● **What this task involves**:
Find "You are a computer-use agent." and "Given: Click inside the Project name field" in the records below. Copy the lines holding them and every line between, exactly, and no others.

Stored items
-- Opening Marker --

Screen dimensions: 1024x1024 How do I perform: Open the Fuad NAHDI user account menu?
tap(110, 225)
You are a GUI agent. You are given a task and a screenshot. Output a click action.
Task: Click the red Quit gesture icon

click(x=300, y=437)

-- Closing Marker --
-- Opening Marker --

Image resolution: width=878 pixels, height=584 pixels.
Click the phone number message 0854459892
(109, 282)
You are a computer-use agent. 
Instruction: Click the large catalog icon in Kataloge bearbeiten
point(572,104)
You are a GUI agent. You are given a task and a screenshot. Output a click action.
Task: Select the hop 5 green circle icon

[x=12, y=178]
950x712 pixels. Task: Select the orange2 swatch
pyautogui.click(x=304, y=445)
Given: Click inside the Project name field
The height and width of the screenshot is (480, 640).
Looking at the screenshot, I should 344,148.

-- Closing Marker --

● **Answer for the task**:
You are a computer-use agent. 
Instruction: Click the large catalog icon in Kataloge bearbeiten
point(572,104)
You are a GUI agent. You are given a task and a screenshot. Output a click action.
Task: Select the hop 5 green circle icon

[x=12, y=178]
950x712 pixels. Task: Select the orange2 swatch
pyautogui.click(x=304, y=445)
Given: Click inside the Project name field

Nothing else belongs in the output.